→ Dataset rows

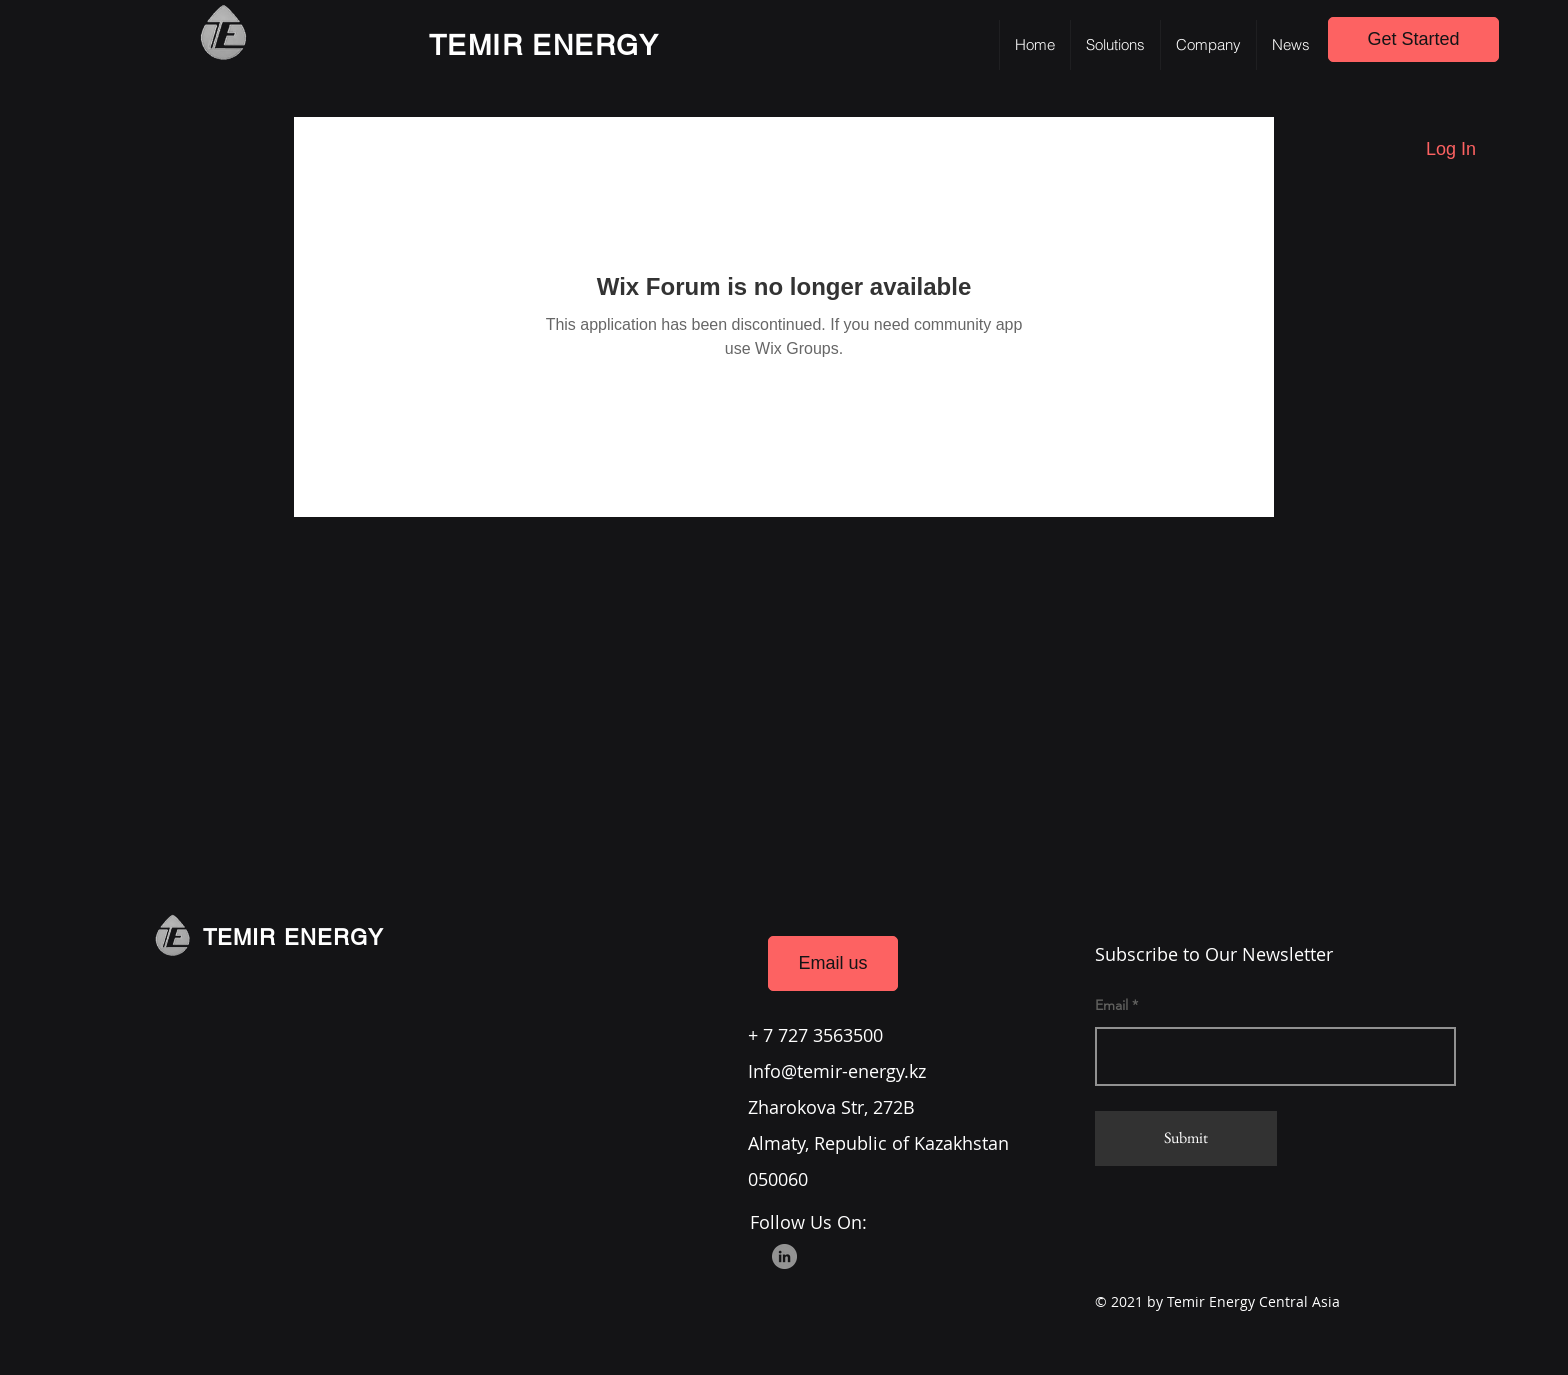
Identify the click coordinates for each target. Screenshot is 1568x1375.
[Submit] (1186, 1138)
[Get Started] (1413, 39)
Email (1111, 1005)
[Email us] (833, 963)
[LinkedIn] (784, 1256)
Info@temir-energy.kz (837, 1071)
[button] (1115, 45)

→ What to do
Can you turn all the items above into a Markdown table with the columns No. and Text, one row per line with its number, skipping blank lines and leaving out the pictures?

→ Worked answer
| No. | Text |
|---|---|
| 1 | Identify the click coordinates for each target. Screenshot is 1568x1375. |
| 2 | [Submit] (1186, 1138) |
| 3 | [Get Started] (1413, 39) |
| 4 | Email (1111, 1005) |
| 5 | [Email us] (833, 963) |
| 6 | [LinkedIn] (784, 1256) |
| 7 | Info@temir-energy.kz (837, 1071) |
| 8 | [button] (1115, 45) |